MaritzCX
- Company type: Private
- Industry: Market research, customer experience
- Founded: 2015
- Founders: Adam G. Edmunds; Dr. Gary Rhoads;
- Defunct: 2020
- Fate: Acquired
- Successor: InMoment
- Headquarters: Lehi, Utah, United States
- Key people: Andrew Joiner (CEO)
- Number of employees: 1,500+ (2020 ^{[citation needed]})
- Parent: InMoment
- Website: inmoment.com

= MaritzCX =

MaritzCX was an American customer experience and market research company providing real time consumer data analysis. MaritzCX provided platforms for strategy and design consulting, mystery shopping, data analysis models, comprehensive program management, and data collection and validation services. MaritzCX served the automotive, business-to-business (B2B), consumer technology, financial, government, retail, travel, and hospitality industries.

In February 2020, it was announced that MaritzCX would be acquired by InMoment, another Utah-based customer feedback management company.

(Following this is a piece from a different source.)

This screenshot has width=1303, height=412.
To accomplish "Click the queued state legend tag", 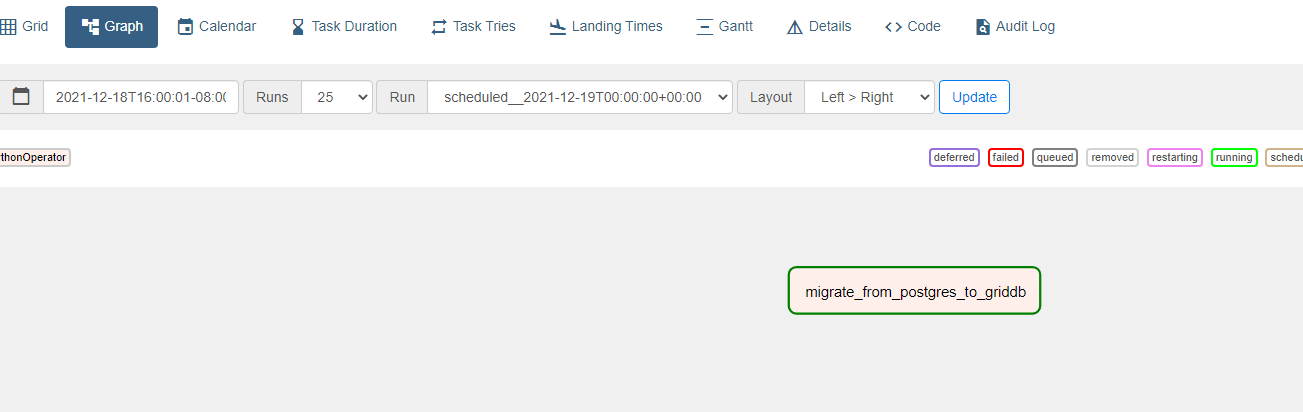I will coord(1055,157).
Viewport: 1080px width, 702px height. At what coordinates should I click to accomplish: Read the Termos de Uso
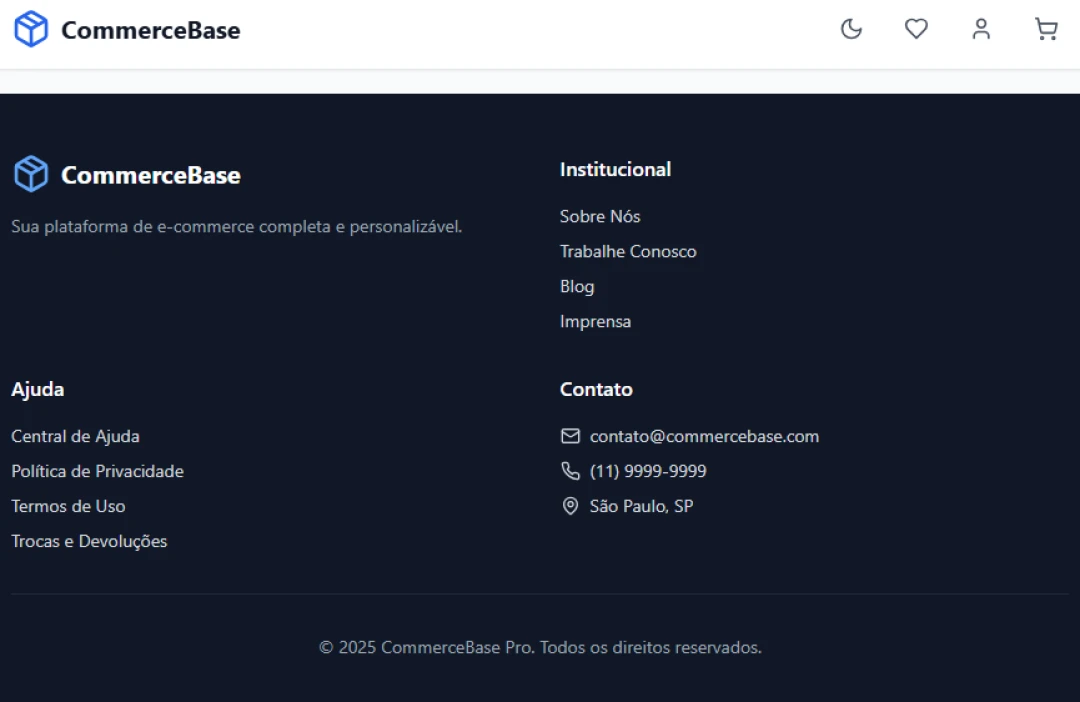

MaritzCX was headquartered in Lehi, Utah, and was a subsidiary of the international sales and marketing services company, Maritz Holdings LLC. In addition to its main campus in Utah, the company had offices throughout the United States and Canada as well as the United Kingdom, Germany, and Australia.

== History ==
MaritzCX was formed in January 2015, after Maritz Holdings bought Allegiance, Inc., in November 2014. After working together for several years, the two companies paired Allegiance's innovative CX software and Maritz's research and strategic consulting industries. Emerging as MaritzCX, the firm had over 900 employees and earned nearly $200 million in revenue during its first year.

In June 2017, MaritzCX partnered with a fintech and consultant company Protiviti Inc.

In February 2020, MaritzCX merged with InMoment, retaining the InMoment brand. The deal was backed by private equity firm Madison Dearborn Partners which already had a stake in InMoment since May 2019.

In 2021, InMoment acquires Lexalytics, a language processing and analytics firm.